Data provided:
───
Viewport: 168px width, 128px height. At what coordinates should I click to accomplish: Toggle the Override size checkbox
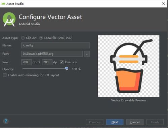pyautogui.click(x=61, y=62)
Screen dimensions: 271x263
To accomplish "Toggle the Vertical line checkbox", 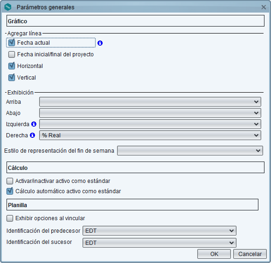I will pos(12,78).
───
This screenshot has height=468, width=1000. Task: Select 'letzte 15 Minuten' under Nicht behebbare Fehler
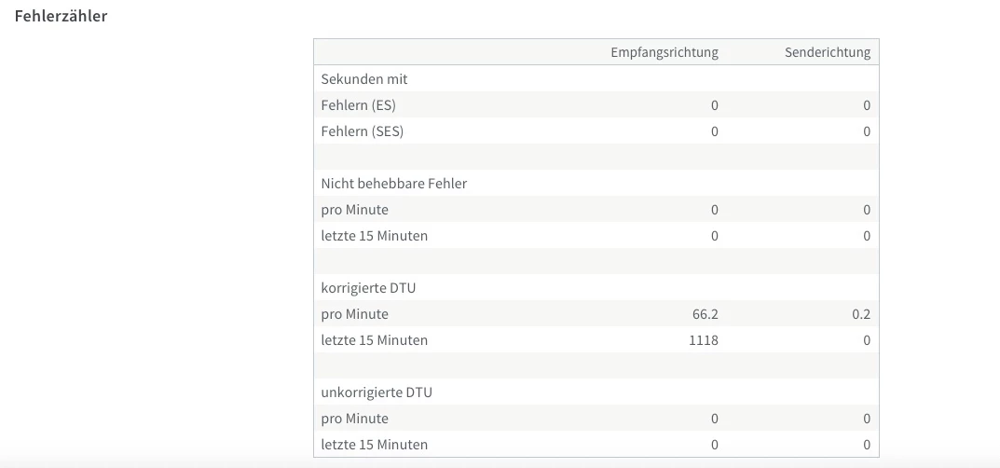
───
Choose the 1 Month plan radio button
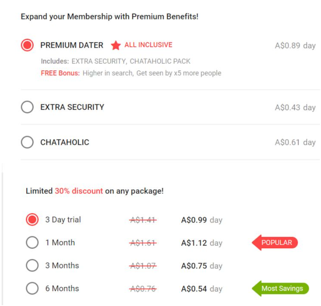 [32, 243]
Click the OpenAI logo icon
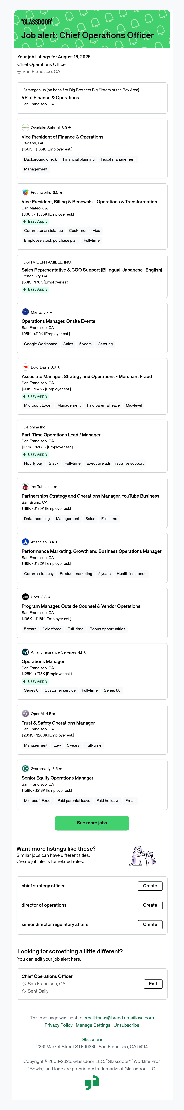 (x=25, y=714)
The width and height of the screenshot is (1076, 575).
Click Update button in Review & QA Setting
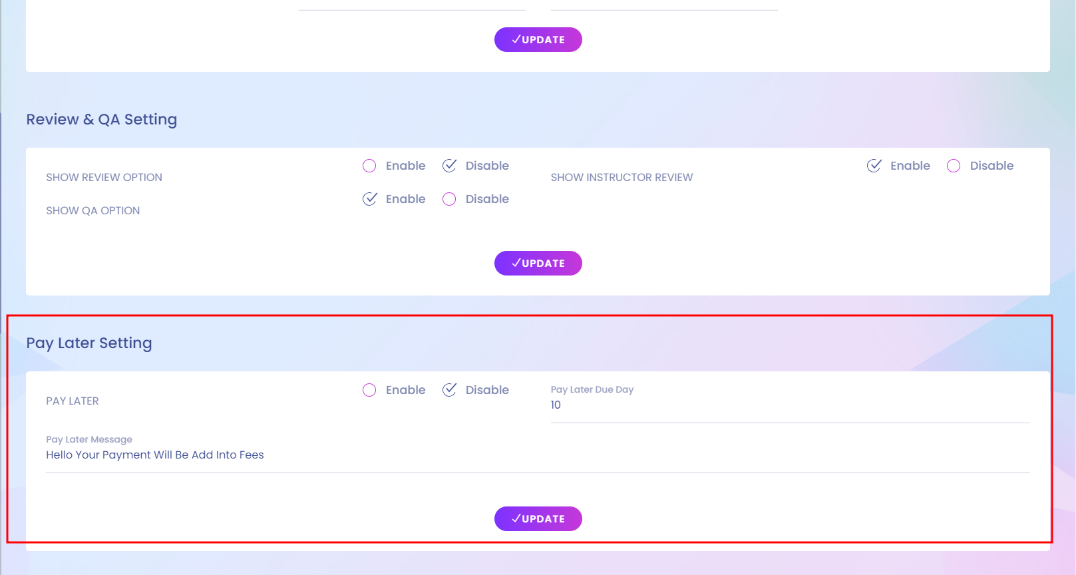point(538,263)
───
Your objective: Pull every line containing "screenshot" out of the material and copy it.

Result for this exercise:
This screenshot has height=468, width=1000. Task: Select 'letzte 15 Minuten' under Nicht behebbare Fehler
The width and height of the screenshot is (1076, 575).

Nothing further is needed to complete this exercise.